Data items:
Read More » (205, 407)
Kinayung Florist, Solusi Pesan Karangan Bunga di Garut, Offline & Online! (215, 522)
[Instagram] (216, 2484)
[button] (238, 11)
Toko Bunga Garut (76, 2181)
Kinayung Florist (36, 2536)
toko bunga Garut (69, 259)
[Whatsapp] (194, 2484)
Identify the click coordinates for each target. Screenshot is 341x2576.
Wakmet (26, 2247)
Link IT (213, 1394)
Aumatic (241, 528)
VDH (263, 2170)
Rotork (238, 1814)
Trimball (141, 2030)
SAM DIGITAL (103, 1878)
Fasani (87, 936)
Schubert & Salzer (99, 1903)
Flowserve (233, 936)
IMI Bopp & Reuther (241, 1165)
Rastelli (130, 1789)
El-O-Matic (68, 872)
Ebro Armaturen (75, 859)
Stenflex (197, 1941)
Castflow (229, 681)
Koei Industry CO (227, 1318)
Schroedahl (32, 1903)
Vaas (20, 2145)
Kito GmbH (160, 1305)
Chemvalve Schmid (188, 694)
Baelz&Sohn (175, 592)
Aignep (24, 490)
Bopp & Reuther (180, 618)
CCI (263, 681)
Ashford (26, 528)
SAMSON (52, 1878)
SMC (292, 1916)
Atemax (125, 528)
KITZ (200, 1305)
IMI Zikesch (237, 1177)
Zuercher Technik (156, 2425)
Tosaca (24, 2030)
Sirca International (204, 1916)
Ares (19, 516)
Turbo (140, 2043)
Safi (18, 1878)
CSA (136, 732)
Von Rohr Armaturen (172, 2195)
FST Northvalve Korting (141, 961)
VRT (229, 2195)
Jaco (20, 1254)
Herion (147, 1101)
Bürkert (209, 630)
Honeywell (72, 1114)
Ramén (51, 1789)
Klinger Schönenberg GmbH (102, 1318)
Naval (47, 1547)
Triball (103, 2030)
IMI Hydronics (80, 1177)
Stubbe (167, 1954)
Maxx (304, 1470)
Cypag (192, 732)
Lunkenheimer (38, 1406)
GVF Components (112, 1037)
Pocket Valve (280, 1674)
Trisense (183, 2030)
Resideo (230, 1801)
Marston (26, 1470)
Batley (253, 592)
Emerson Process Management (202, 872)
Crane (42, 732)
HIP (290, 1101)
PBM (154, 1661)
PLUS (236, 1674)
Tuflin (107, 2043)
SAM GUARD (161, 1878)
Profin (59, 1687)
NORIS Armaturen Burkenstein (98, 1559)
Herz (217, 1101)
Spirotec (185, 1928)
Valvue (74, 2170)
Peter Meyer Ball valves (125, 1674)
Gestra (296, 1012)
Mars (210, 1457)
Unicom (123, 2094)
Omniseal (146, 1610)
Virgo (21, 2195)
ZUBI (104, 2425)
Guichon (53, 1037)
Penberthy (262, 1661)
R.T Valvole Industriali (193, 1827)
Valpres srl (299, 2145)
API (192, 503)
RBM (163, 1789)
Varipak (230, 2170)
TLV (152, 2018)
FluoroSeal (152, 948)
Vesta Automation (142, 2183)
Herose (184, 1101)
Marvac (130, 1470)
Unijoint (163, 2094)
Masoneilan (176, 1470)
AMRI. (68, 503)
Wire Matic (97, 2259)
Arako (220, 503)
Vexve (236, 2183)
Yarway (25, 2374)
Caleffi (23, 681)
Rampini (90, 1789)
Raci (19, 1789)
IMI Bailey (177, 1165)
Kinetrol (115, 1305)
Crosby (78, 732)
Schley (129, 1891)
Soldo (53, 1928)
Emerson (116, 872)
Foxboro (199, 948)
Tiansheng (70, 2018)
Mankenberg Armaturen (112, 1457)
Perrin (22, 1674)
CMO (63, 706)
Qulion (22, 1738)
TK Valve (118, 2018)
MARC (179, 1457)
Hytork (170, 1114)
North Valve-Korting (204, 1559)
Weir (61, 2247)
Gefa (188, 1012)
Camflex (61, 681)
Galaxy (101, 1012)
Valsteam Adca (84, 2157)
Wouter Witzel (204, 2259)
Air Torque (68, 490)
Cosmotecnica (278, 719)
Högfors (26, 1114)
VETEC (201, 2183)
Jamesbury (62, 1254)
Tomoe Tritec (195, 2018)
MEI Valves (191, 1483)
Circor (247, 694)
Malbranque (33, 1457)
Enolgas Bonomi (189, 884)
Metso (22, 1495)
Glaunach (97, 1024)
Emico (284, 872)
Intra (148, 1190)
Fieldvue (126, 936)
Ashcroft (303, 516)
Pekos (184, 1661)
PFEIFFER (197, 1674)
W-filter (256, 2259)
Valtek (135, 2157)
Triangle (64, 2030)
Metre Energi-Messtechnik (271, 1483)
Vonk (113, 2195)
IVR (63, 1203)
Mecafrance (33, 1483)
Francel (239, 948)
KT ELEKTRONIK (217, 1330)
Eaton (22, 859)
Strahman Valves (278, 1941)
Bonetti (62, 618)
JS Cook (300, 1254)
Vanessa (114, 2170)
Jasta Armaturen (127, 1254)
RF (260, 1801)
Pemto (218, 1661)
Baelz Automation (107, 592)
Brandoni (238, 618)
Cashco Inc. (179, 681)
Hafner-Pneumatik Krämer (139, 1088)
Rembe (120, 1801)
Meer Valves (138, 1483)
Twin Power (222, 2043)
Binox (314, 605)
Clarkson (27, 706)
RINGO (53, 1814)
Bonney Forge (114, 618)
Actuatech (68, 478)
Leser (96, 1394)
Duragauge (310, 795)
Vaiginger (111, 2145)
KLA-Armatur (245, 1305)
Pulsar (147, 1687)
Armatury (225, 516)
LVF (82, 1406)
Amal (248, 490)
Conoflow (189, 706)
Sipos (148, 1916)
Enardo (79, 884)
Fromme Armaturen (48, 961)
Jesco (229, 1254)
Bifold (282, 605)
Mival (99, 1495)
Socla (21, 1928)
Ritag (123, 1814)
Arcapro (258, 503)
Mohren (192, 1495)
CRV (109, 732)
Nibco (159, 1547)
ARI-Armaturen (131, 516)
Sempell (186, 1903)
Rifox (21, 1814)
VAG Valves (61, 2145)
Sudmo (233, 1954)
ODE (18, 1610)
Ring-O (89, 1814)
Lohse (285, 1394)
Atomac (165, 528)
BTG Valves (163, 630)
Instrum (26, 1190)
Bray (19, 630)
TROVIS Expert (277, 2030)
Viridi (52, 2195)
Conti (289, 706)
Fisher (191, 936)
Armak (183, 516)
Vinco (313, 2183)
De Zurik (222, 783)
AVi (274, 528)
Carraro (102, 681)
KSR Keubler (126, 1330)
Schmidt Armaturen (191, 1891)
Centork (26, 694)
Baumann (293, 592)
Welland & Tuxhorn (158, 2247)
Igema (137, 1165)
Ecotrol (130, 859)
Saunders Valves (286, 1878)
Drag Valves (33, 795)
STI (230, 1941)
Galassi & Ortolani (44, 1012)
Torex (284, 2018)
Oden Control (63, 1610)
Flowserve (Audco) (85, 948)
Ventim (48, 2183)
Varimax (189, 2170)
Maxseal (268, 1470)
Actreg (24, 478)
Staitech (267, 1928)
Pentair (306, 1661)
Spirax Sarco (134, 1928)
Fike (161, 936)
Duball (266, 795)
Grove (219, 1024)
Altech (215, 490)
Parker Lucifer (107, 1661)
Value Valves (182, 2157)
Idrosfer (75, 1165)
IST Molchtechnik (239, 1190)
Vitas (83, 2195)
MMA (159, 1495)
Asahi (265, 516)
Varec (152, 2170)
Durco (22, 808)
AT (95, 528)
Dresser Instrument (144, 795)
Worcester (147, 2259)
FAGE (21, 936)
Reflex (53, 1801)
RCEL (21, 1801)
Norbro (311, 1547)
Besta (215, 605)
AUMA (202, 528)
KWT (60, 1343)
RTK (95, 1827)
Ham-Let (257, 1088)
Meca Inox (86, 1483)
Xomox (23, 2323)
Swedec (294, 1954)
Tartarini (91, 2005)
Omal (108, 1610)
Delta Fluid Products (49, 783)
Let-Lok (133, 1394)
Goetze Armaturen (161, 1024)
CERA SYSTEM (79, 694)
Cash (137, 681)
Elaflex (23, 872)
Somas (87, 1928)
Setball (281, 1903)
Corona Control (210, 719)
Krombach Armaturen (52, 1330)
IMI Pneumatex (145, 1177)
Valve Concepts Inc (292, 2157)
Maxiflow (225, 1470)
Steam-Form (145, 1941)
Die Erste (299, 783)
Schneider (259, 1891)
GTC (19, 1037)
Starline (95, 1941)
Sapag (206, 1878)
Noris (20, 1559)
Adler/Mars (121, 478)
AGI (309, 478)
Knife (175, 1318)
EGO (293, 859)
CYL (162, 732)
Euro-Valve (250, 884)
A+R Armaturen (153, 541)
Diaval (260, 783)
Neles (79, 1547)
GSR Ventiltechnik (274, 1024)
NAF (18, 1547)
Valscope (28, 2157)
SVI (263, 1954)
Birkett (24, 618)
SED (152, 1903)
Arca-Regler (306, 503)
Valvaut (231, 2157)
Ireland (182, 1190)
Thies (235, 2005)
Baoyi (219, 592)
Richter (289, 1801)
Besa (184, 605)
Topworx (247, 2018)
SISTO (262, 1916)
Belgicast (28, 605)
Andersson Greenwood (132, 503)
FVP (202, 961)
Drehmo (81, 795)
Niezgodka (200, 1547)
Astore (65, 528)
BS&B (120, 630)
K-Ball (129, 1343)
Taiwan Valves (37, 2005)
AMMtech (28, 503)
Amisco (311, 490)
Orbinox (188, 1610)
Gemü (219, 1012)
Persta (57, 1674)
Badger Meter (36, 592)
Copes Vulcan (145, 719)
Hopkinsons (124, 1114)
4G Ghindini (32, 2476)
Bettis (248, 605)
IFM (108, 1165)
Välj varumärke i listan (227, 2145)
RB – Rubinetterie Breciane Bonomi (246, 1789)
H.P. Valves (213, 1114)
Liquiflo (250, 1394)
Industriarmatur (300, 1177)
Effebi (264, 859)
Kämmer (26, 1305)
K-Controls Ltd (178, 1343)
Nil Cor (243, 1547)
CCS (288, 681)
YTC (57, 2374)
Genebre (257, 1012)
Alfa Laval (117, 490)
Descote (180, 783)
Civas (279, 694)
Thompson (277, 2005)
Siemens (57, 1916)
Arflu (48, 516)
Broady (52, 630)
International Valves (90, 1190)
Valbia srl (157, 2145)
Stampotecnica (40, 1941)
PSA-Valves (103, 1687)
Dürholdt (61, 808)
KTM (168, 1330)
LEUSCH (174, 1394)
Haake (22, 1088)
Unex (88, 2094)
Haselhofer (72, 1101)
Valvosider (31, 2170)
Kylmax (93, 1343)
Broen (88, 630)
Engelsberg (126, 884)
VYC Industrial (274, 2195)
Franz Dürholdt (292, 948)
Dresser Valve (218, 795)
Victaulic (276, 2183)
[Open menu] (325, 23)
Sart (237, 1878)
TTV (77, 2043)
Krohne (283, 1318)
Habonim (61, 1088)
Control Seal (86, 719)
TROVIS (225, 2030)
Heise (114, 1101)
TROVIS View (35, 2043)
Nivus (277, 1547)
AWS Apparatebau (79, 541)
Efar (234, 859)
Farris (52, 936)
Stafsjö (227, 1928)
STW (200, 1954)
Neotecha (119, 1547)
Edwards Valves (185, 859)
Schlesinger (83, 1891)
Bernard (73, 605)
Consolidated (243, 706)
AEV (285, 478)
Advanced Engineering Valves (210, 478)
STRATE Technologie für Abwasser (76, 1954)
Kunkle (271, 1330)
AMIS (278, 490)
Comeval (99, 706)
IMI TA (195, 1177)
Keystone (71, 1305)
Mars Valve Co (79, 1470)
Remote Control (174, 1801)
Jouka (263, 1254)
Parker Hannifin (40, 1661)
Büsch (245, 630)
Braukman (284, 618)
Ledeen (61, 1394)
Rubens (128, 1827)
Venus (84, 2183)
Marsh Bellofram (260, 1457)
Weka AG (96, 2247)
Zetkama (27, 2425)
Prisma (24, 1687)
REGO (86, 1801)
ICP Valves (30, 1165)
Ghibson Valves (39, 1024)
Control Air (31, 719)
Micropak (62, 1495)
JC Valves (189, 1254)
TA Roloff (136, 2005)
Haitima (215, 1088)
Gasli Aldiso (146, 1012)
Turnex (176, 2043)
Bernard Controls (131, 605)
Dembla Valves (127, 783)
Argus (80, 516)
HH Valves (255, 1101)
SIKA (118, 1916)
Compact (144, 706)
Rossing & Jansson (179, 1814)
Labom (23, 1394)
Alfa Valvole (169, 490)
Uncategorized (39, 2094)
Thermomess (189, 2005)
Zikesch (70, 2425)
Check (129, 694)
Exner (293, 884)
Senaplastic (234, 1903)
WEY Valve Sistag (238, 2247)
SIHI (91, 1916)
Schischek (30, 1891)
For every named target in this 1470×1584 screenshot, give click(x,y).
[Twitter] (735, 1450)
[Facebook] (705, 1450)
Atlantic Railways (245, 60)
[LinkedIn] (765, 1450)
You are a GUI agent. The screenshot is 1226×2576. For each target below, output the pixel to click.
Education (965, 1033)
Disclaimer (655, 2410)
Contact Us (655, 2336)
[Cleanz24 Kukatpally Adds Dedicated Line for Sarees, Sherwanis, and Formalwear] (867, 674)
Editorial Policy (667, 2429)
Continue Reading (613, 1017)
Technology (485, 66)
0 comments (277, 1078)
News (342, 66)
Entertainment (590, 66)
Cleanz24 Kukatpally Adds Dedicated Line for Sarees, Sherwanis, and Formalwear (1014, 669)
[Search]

▸ EXERCISE OBJECTIVE
Working from the data above, extract solely the lines from the one containing "Valbia srl (157, 2145)" through the one containing "Engelsberg (126, 884)", exactly as they appear, both included.

▸ PROBLEM SOLUTION
Valbia srl (157, 2145)
Stampotecnica (40, 1941)
PSA-Valves (103, 1687)
Dürholdt (61, 808)
KTM (168, 1330)
LEUSCH (174, 1394)
Haake (22, 1088)
Unex (88, 2094)
Haselhofer (72, 1101)
Valvosider (31, 2170)
Kylmax (93, 1343)
Broen (88, 630)
Engelsberg (126, 884)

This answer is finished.